Build back better
Sport understands performance. People instinctively ‘get’ working hard, discipline, consistency. It is understood that being the best requires hard work and sacrifices and doing things that are uncomfortable and pressured. I hear people talk intelligently all the time about marginal gains theory – making small but significant changes to everything we do to make us go further, faster and better. Well, we seem to ‘get’ all of this, but only some of time. Where we often forget the need to perform at our best all too quickly is in the way we run our organisations – our governance, our strategy, looking after our people and the way we engage with the external environment. It is in these areas that our future success or failure will be determined – and without getting this right, we can forget about medals, performance and elite success. Without doing a lot better on the things that make our organisations and environment work, our organisations will face a real threat for survival.

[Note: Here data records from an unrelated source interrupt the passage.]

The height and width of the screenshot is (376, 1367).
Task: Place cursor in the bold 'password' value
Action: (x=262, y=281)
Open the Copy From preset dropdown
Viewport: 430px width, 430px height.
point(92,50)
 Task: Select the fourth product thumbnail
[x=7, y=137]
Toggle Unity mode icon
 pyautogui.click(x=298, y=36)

This isn’t an article about code compliance or improving governance procedures. In light of a really positive announcement today that the ‘Code’ is being reviewed, I’m far more interested in thinking about how we embrace the current climate to do things in a genuinely different way. In the way we govern ourselves and the way we develop strategy, we must move from a culture of compliance, sometimes grudging compliance, to genuinely embracing the need for change. Thinking not of filling quotas but more of how a genuinely diverse board will drive performance in asking the right questions and raise standards. Our strategy can no longer be a document that sits on a shelf and we forget about for the next five years, but a creative, ambitious and credible plan for how we are going to make the world a better place. There’s a phrase about ‘culture eating strategy for breakfast’ – I agree 100% with this and hope that culture can become just as important as compliance – including in the way that the Code is reviewed and refreshed.

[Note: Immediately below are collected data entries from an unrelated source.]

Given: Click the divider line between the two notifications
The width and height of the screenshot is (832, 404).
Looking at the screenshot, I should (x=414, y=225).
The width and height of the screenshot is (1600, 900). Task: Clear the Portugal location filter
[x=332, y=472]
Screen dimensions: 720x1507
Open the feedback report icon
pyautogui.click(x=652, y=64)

In looking forward, sport also has an unprecedented opportunity to meaningfully engage with and shape the external environment. Many have observed and have been rightly frustrated that the nation’s pubs were opening before the nation’s sports facilities. For what it’s worth, I agree that this was a mistake. However, the more uncomfortable truth may lie within our own sector. Rather than lament government for making yet another mistake, could we give some thought to whether we have the right skills, experience, culture and commitment to shape public policy and our operating environment in a way that our sectors very clearly do? Time is not on our side here – so how can we quickly drive performance in this area – putting the right teams, resources and expertise in place to be our best.

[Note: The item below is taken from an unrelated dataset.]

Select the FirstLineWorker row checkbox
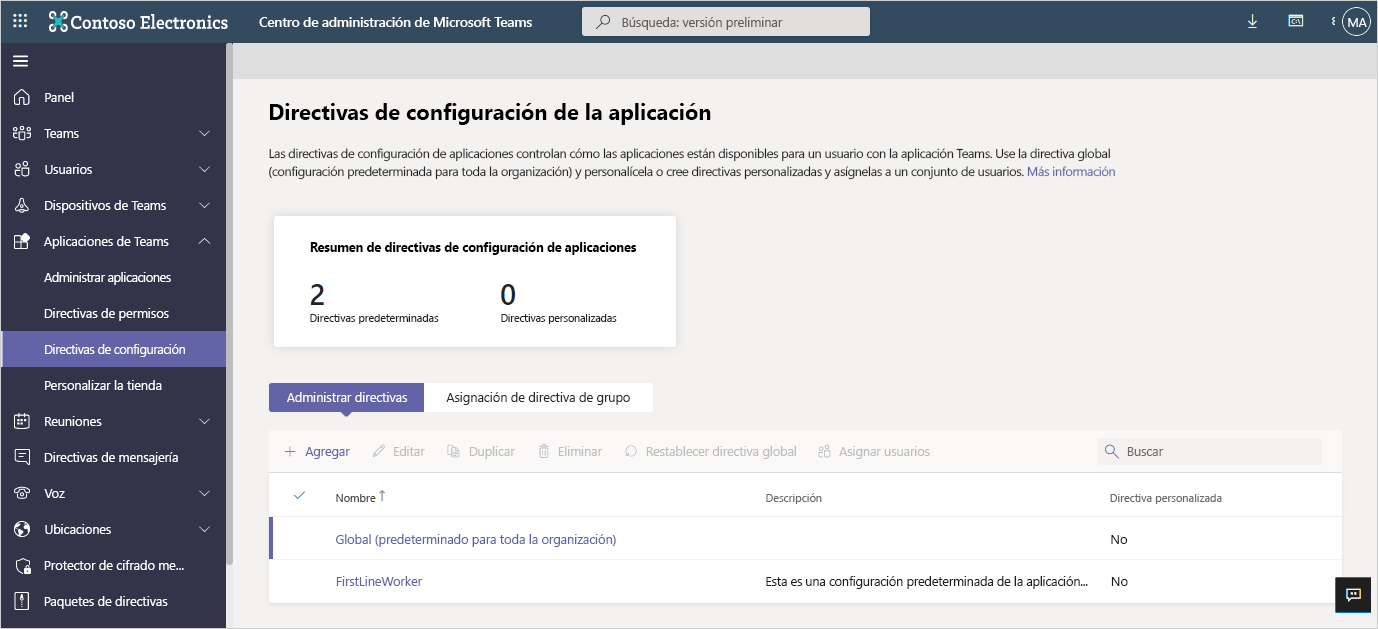Viewport: 1378px width, 629px height. point(299,581)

Finally, and to coin a phrase, ‘it’s all about people’. Our workforces have faced an incredibly tough time – for many of us balancing huge uncertainty, fear about the present, fear about the future and caring responsibilities.
The role of volunteers will be central to the future too – traditionally I think volunteers have been used (and used rather than genuinely appreciated and valued) as an extension of our paid workforce. As we enter an incredibly challenging and turbulent economic period, let’s start a conversation about how to think of our volunteers in a completely different way. We will almost certainly need our volunteers to do more against a backdrop of rising demand and costs and falling income. That role should not just be more hours, more activity and more of the same. It absolutely can’t be a grudging acceptance of the need to ‘manage’ our volunteers and must be a far more positive engagement of our fantastic volunteers to shape our identity, our priorities and our strategy.